(WHAT THE EXERCISE ASKS): Write out the records below once more, exactly and completely.

(SUPPLIED ENTRIES):
########
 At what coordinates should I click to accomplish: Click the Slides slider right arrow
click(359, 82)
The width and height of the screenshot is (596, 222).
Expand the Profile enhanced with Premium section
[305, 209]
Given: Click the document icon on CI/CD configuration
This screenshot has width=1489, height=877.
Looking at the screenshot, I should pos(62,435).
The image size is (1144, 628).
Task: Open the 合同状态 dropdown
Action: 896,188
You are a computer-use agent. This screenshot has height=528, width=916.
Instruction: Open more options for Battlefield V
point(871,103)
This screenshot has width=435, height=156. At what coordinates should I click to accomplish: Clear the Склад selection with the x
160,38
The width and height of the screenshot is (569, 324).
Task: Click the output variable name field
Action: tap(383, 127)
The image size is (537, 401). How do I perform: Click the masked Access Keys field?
########
(OUTPUT OF THE EXERCISE):
 At what coordinates should I click to accomplish: Click the Slides slider right arrow
click(359, 82)
The width and height of the screenshot is (596, 222).
Expand the Profile enhanced with Premium section
[305, 209]
Given: Click the document icon on CI/CD configuration
This screenshot has width=1489, height=877.
Looking at the screenshot, I should pos(62,435).
The image size is (1144, 628).
Task: Open the 合同状态 dropdown
Action: 896,188
You are a computer-use agent. This screenshot has height=528, width=916.
Instruction: Open more options for Battlefield V
point(871,103)
This screenshot has width=435, height=156. At what coordinates should I click to accomplish: Clear the Склад selection with the x
160,38
The width and height of the screenshot is (569, 324).
Task: Click the output variable name field
Action: tap(383, 127)
The image size is (537, 401). How do I perform: Click the masked Access Keys field?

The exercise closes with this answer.